Para enfrentar a mais profunda crise económica destes quarenta
anos, que teve os seus impactes mais fortes entre 1991-1994,
empreendemos, desde então, diversas reformas que nos permitiram
alcançar um processo de recuperação económica que tudo indica
ser irreversível e nos assegura o avanço no nosso projecto
económico e social.
Continuaremos com essas reformas, no grau e no ritmo que exijam
essas estratégia, sem claudicar nos nossos princípios que
constituem o baluarte da nossa plena liberdade, independência e
soberania.
Nesta honrosa batalha contamos com a solidariedade de milhões de
pessoas honestas que partilham os nossos sonhos de justiça e
fraternidade, o que por sua vez estimula o nosso alto compromisso
de não defraudar esse belo objectivo de conquistar um mundo
melhor.
Inspirada nestes valores e graças aos frutos com que conta a Revolução para partilhá-los com humildade e desinteresse, Cuba enviou recentemente centenas de médicos e técnicos de saúde para socorrer povos irmãos que nas Caraíbas e na América Central foram vítimas dos incalculáveis danos ocasionados pelos furacões «George» e «Mitch».
Entre Cuba e
Portugal há milhares de quilómetros de distância, mas as
similitudes culturais, simpatia e mútua hospitalidade aproximam
os seus povos como as estrelas no alto firmamento.

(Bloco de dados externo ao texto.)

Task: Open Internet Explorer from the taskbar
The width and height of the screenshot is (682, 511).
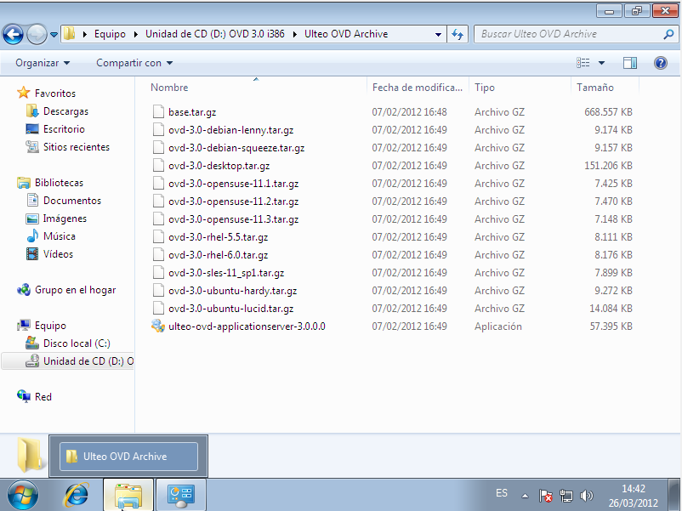Action: tap(77, 494)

Por isso o povo de Cuba guardará na memória aquela tarde
chuvosa de Outubro, véspera da Cimeira Ibero-americana, em que
milhares de portugueses desfilaram pelas ruas do Porto para
ratificar, uma vez mais, a sua firme e perseverante condenação
ao criminoso bloqueio norte-americano.
O abraço de Fidel e Saramago, sob a consigna de «Cuba sim,
bloqueio não», que retumbava no Centro de Congressos de
Matosinhos, fez-nos sentir que todos, cubanos e portugueses,
éramos netos de Jerónimo e escalávamos a Sierra Maestra, para
honrar com cravos vermelhos e rosas brancas a eterna amizade e
solidariedade entre os nossos povos.